__Source data__

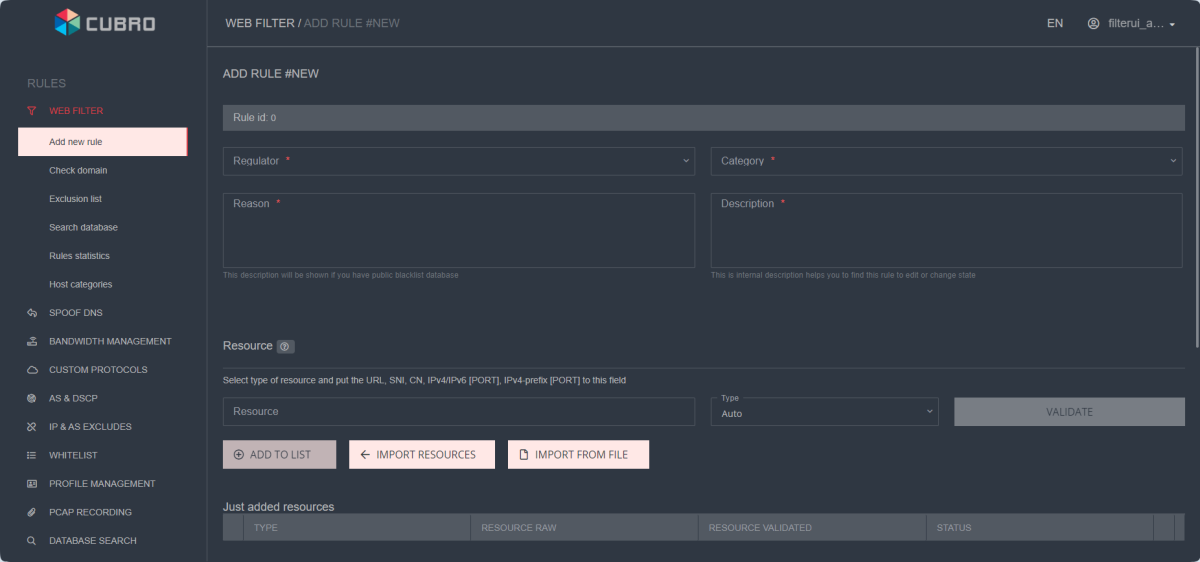Click into the Reason text area
Image resolution: width=1200 pixels, height=562 pixels.
pos(458,235)
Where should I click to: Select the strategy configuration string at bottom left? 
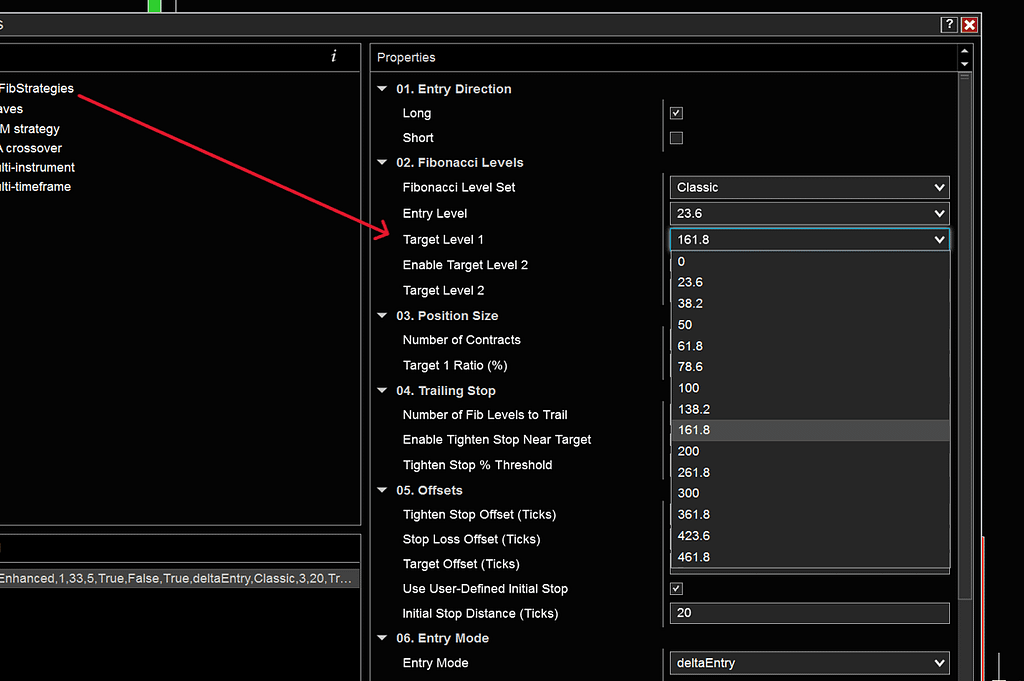point(180,577)
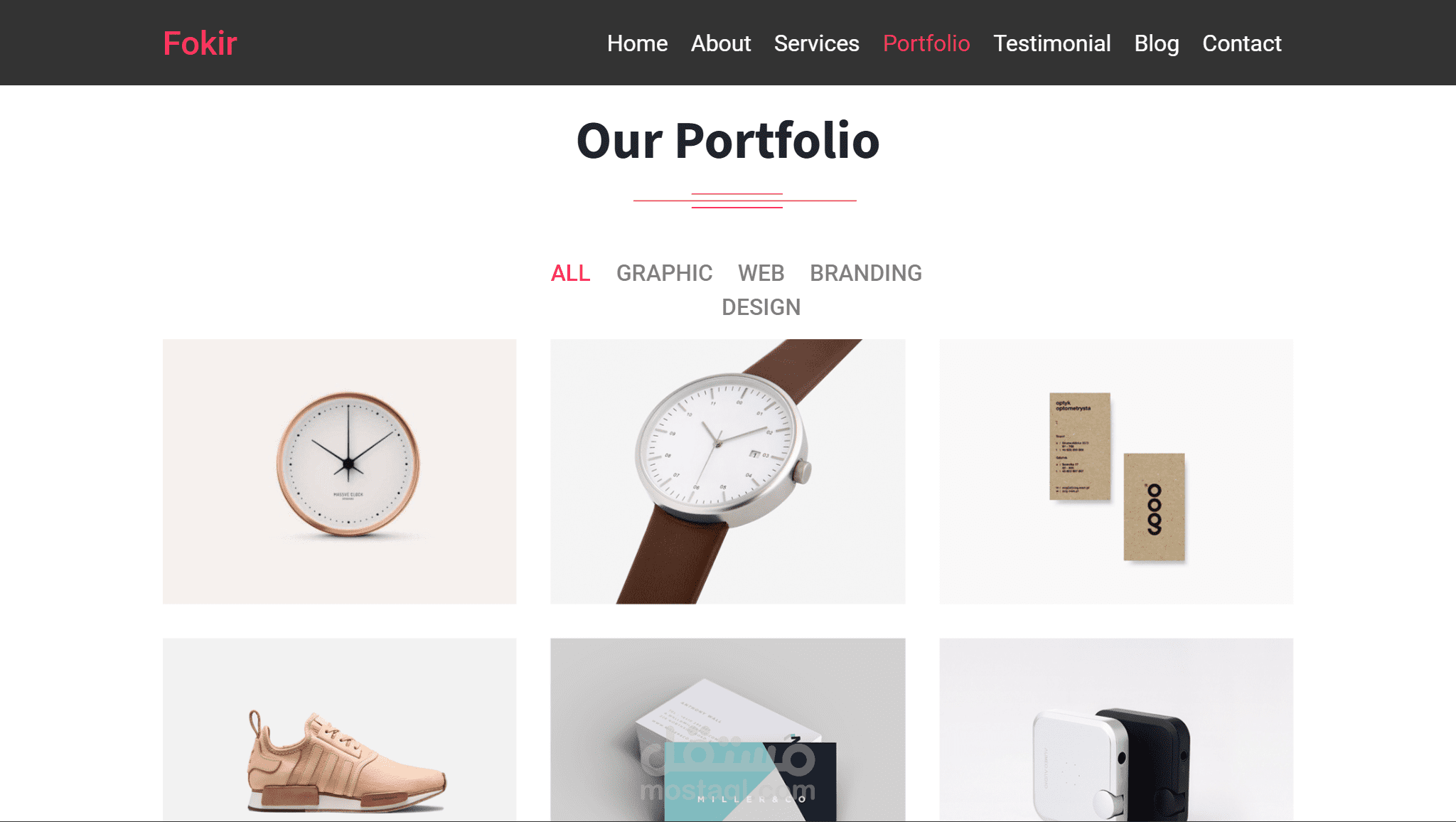The height and width of the screenshot is (822, 1456).
Task: Choose the BRANDING filter
Action: pos(866,273)
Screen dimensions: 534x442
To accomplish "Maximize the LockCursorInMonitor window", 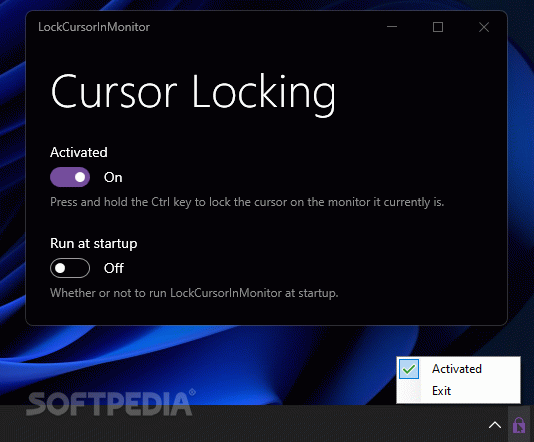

__Problem description__
What is needed is an exact restatement of the lines from the line with "Where should I" through the final line of the data, pictures excluded.

__Written answer__
Where should I click to: Select the strategy configuration string at bottom left? 
point(180,577)
The height and width of the screenshot is (822, 1456).
Task: Choose the BRANDING filter
Action: pos(866,273)
Screen dimensions: 534x442
To accomplish "Maximize the LockCursorInMonitor window", 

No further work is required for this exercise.